**DATA SHOWN**
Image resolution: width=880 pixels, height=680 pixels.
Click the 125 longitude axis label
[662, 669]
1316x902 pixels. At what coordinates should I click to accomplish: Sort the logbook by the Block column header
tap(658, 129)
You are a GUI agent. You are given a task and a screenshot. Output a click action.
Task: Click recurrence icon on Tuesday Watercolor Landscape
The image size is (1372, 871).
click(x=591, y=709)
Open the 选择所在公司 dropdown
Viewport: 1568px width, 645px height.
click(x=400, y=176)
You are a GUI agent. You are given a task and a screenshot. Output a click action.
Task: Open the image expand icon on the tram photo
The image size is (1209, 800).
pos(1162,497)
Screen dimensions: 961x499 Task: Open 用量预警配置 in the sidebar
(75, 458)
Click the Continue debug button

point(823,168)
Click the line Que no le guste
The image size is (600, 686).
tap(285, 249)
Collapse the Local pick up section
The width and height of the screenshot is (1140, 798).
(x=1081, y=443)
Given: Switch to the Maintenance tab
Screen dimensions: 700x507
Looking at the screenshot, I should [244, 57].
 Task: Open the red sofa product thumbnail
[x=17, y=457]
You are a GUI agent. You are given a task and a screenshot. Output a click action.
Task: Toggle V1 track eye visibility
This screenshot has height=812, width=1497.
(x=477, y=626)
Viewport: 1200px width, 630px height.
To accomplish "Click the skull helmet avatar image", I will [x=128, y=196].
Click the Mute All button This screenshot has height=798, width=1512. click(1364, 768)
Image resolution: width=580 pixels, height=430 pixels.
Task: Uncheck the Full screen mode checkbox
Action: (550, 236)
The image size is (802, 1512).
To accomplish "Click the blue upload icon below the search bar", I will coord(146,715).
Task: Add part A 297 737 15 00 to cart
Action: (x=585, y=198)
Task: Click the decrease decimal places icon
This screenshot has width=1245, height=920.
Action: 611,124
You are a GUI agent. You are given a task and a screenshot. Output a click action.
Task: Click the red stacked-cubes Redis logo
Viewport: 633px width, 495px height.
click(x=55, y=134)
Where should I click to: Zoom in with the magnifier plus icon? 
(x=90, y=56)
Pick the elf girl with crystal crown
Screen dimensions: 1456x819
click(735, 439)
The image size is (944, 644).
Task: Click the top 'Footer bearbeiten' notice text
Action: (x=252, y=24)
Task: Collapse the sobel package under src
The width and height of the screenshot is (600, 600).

**TO DO**
Each entry above is to be duplicated exactly, with nothing left out.

**SOLUTION TO THE EXERCISE**
Image resolution: width=880 pixels, height=680 pixels.
Click the 125 longitude axis label
[662, 669]
1316x902 pixels. At what coordinates should I click to accomplish: Sort the logbook by the Block column header
tap(658, 129)
You are a GUI agent. You are given a task and a screenshot. Output a click action.
Task: Click recurrence icon on Tuesday Watercolor Landscape
The image size is (1372, 871).
click(x=591, y=709)
Open the 选择所在公司 dropdown
Viewport: 1568px width, 645px height.
click(x=400, y=176)
You are a GUI agent. You are given a task and a screenshot. Output a click action.
Task: Open the image expand icon on the tram photo
The image size is (1209, 800).
pos(1162,497)
Screen dimensions: 961x499 Task: Open 用量预警配置 in the sidebar
(75, 458)
Click the Continue debug button

point(823,168)
Click the line Que no le guste
The image size is (600, 686).
tap(285, 249)
Collapse the Local pick up section
The width and height of the screenshot is (1140, 798).
(x=1081, y=443)
Given: Switch to the Maintenance tab
Screen dimensions: 700x507
Looking at the screenshot, I should [244, 57].
 Task: Open the red sofa product thumbnail
[x=17, y=457]
You are a GUI agent. You are given a task and a screenshot. Output a click action.
Task: Toggle V1 track eye visibility
This screenshot has height=812, width=1497.
(x=477, y=626)
Viewport: 1200px width, 630px height.
To accomplish "Click the skull helmet avatar image", I will [x=128, y=196].
Click the Mute All button This screenshot has height=798, width=1512. click(1364, 768)
Image resolution: width=580 pixels, height=430 pixels.
Task: Uncheck the Full screen mode checkbox
Action: (550, 236)
The image size is (802, 1512).
To accomplish "Click the blue upload icon below the search bar", I will coord(146,715).
Task: Add part A 297 737 15 00 to cart
Action: (x=585, y=198)
Task: Click the decrease decimal places icon
This screenshot has width=1245, height=920.
Action: 611,124
You are a GUI agent. You are given a task and a screenshot. Output a click action.
Task: Click the red stacked-cubes Redis logo
Viewport: 633px width, 495px height.
click(x=55, y=134)
Where should I click to: Zoom in with the magnifier plus icon? 
(x=90, y=56)
Pick the elf girl with crystal crown
Screen dimensions: 1456x819
click(735, 439)
The image size is (944, 644).
Task: Click the top 'Footer bearbeiten' notice text
Action: (x=252, y=24)
Task: Collapse the sobel package under src
The width and height of the screenshot is (600, 600).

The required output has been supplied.